Task goal =
This calls for a word-for-word copy of all the data, with each picture removed.

Exercise inputs =
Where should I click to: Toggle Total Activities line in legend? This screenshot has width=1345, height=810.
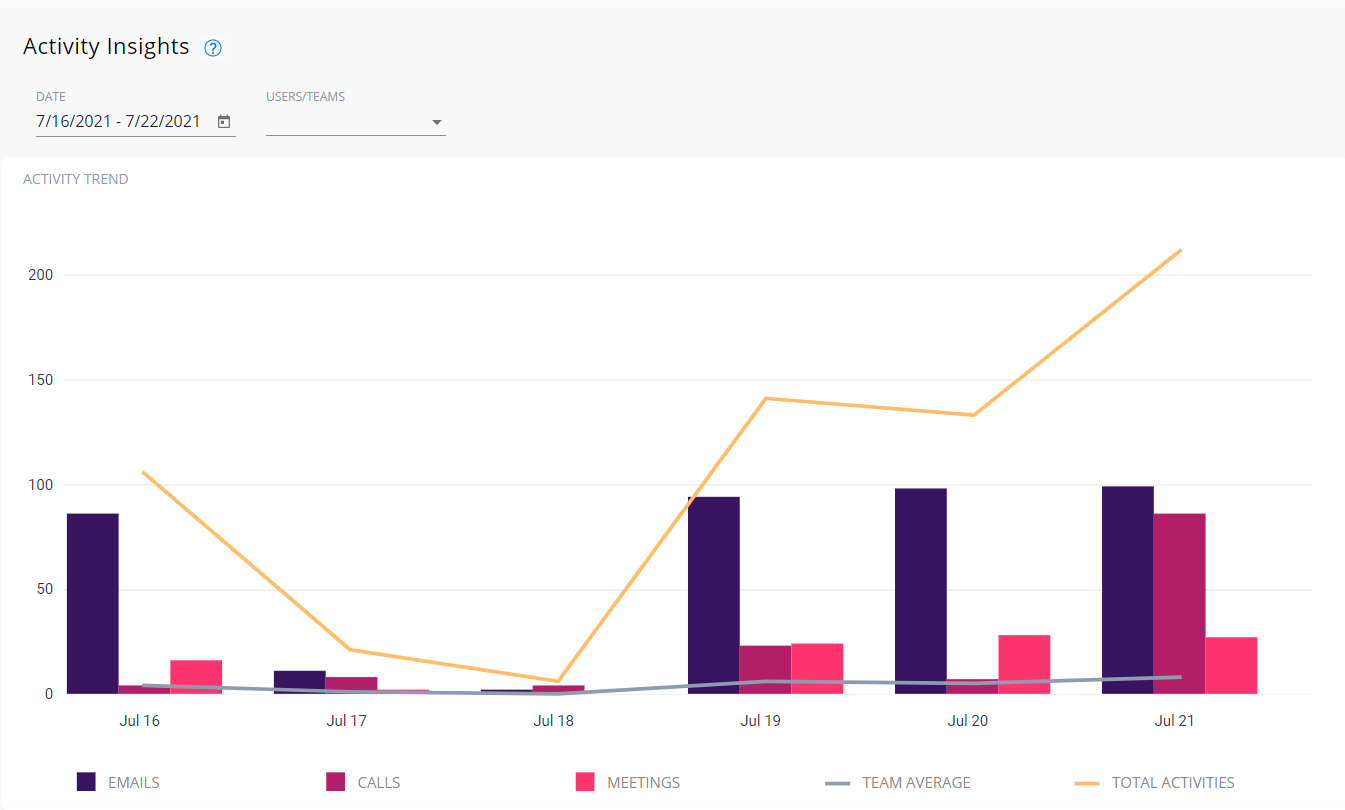[x=1172, y=783]
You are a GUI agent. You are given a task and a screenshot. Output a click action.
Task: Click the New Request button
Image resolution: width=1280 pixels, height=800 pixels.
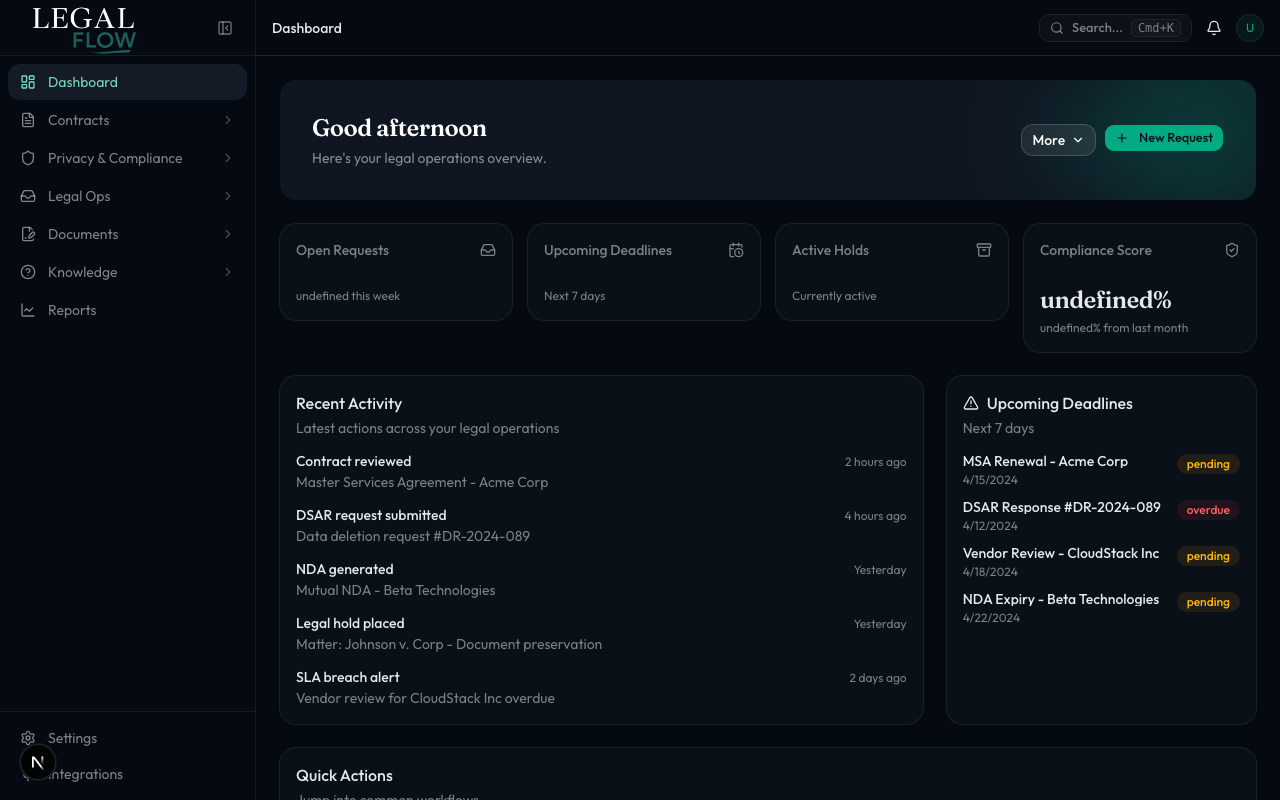tap(1164, 138)
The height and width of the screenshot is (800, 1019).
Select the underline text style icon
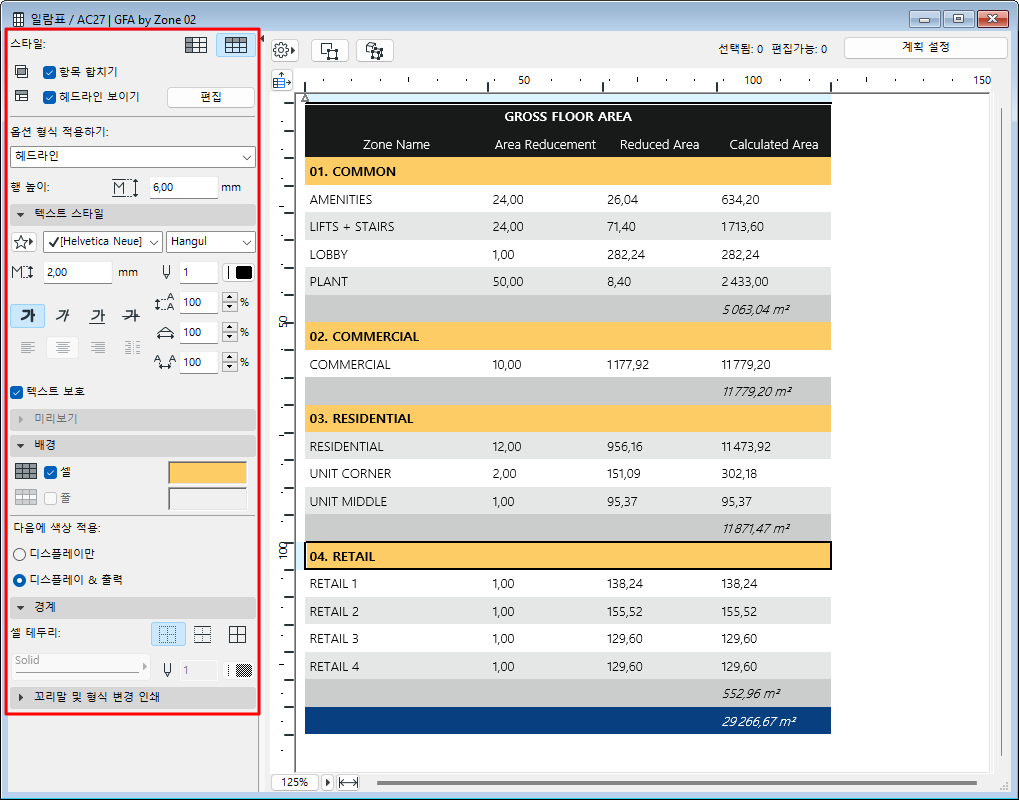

Written answer =
Where should I click to: Toggle Total Activities line in legend? This screenshot has width=1345, height=810.
[x=1172, y=783]
You are a GUI agent. You are given a task and a screenshot. Output a click action.
Task: Click the New Request button
Image resolution: width=1280 pixels, height=800 pixels.
tap(1164, 138)
The height and width of the screenshot is (800, 1019).
Select the underline text style icon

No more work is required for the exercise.